Design, synthesis and characterization of tin-based cancer chemotherapy drug entity: In vitro DNA binding, cleavage, induction of cancer cell apoptosis by triggering DNA damage-mediated p53 phosphorylation and molecular docking

摘要

A new organotin complex derived from propyl gallate and 1,10-phenanthroline was designed, synthesized and characterized using spectroscopic and elemental analytical methods. The underlying mechanisms of the anticancer action of the tin complex were further elucidated by evaluating its in vitro DNA interaction and the regulating signaling pathways. Our results showed that the tin complex could effectively activate DNA strand breaks in MCF-7 cells in a dose-dependent manner after cellular internalization. Phosphorylation of a DNA damage marker, histone H2A.X (Ser139), was thus upregulated in treated cells.

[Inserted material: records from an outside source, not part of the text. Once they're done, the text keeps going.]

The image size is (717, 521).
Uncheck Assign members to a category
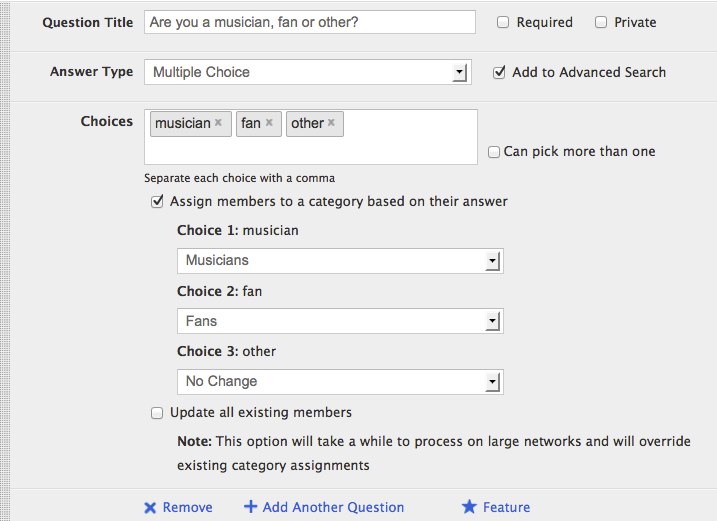pyautogui.click(x=157, y=201)
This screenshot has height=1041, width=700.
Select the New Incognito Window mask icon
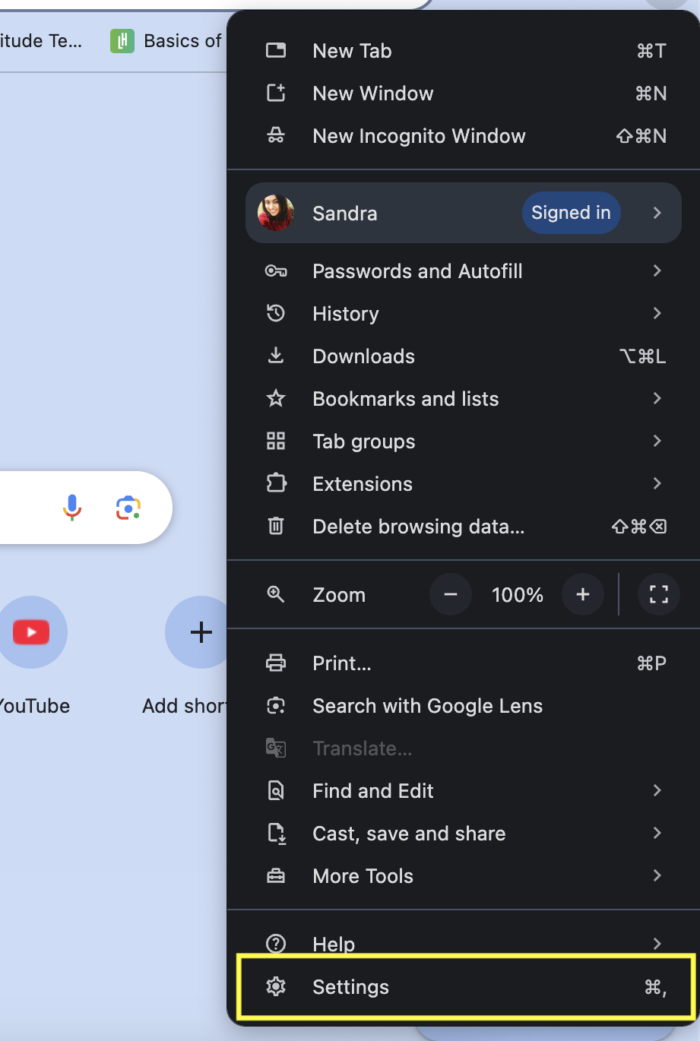pyautogui.click(x=276, y=136)
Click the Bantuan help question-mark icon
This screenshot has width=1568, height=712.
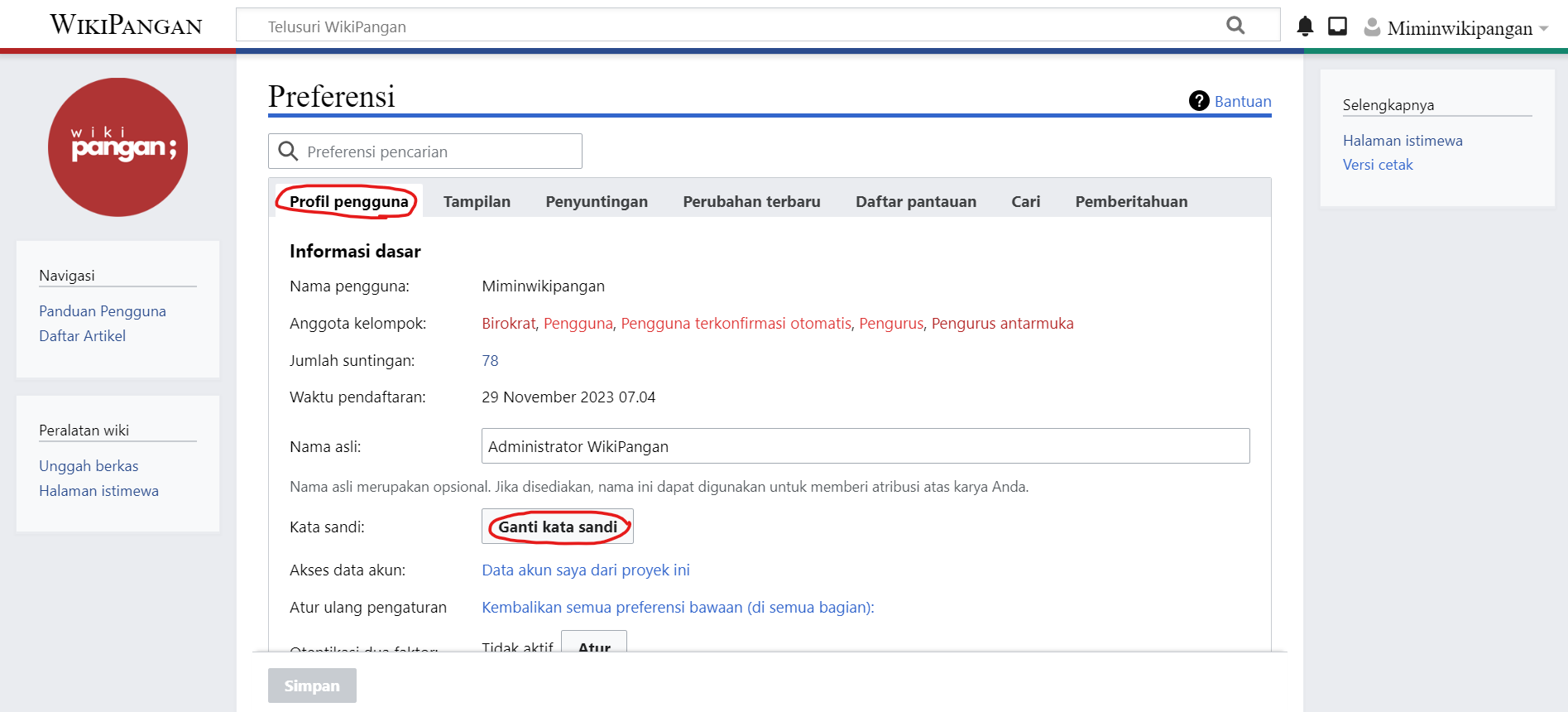[x=1199, y=101]
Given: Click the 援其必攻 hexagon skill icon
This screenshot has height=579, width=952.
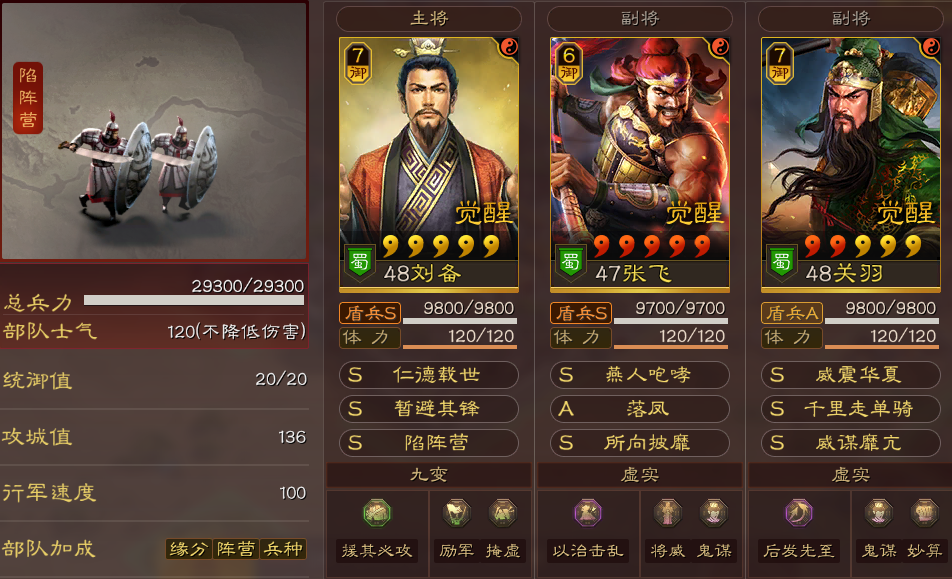Looking at the screenshot, I should (x=377, y=513).
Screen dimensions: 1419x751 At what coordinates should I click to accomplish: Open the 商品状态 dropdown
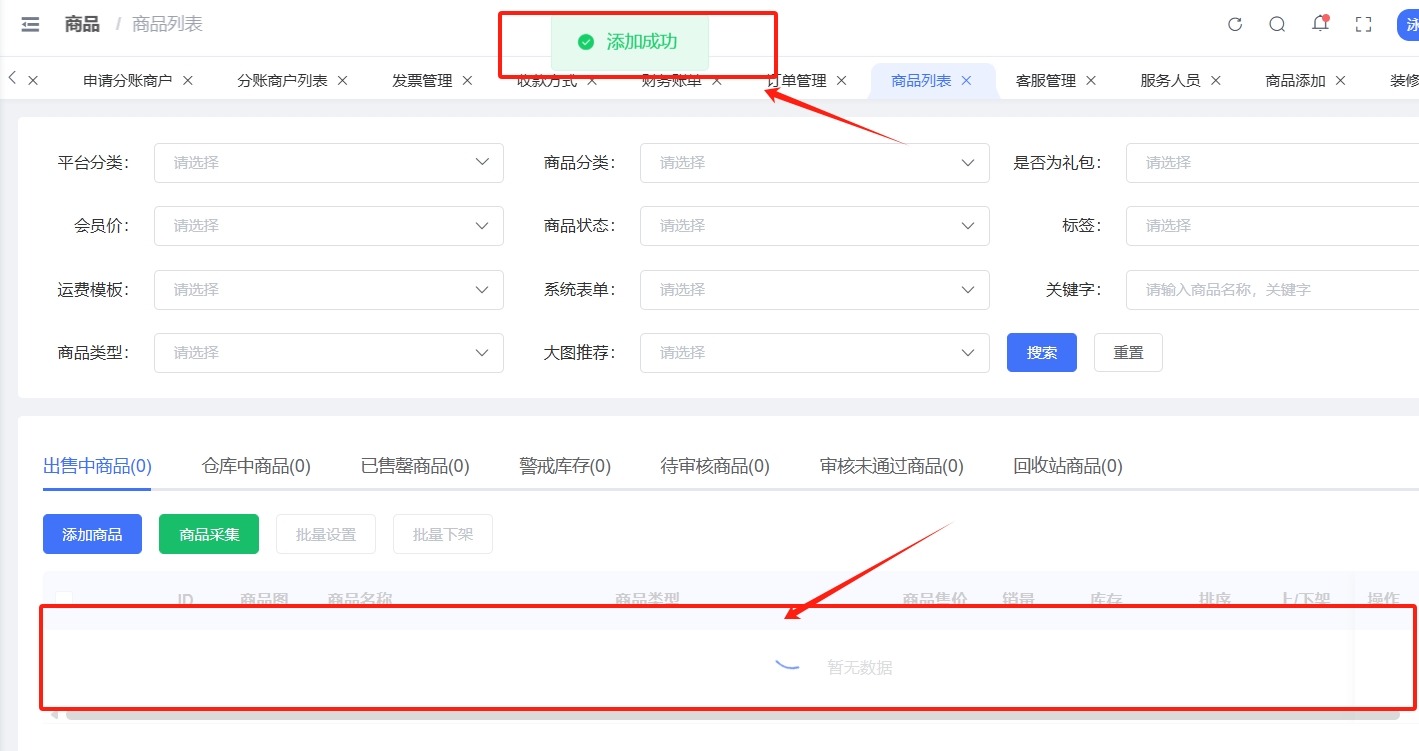[x=814, y=226]
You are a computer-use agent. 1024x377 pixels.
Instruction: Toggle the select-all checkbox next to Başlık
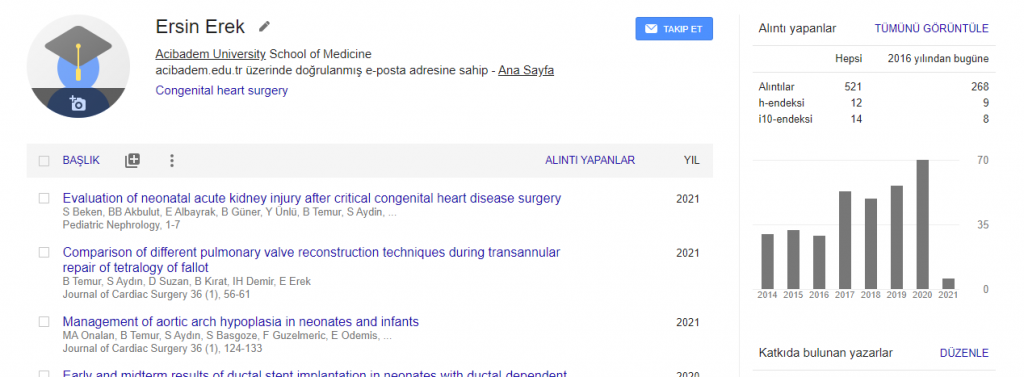point(44,161)
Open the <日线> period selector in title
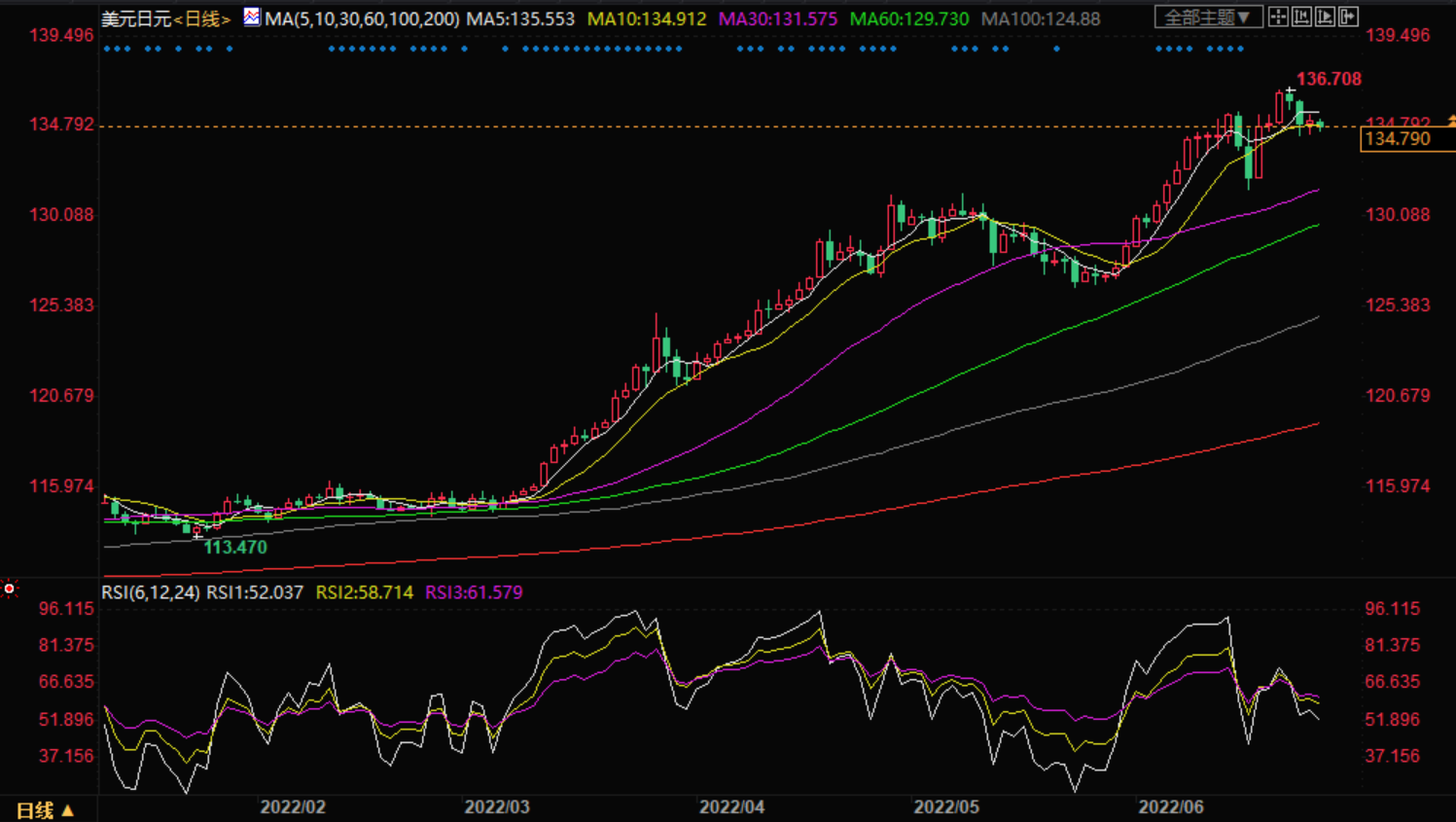Viewport: 1456px width, 822px height. click(202, 18)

Additionally, our results indicate that p53 is phosphorylated in response to DNA damage, and that this phosphorylation may be involved in the subsequent induction and activation of p53. In vitro DNA binding of the complex in Tris-HCl buffer was studied using various biophysical methods, revealing that the tin complex binds to DNA non-covalently via electrostatic interaction. The higher K-b value of the complex suggested greater DNA binding propensity. Further, to evaluate the mode of action at the molecular level, interaction studies of the tin complex with nucleotide (5 '-GMP) were carried out. The complex exhibits DNA cleavage activity with supercoiled pBR322 in the presence of different activators. The complex cleaves DNA efficiently via oxidative cleavage pathway. Molecular docking studies were performed to understand the binding mode of the tin complex with DNA (PDB ID: 1BNA).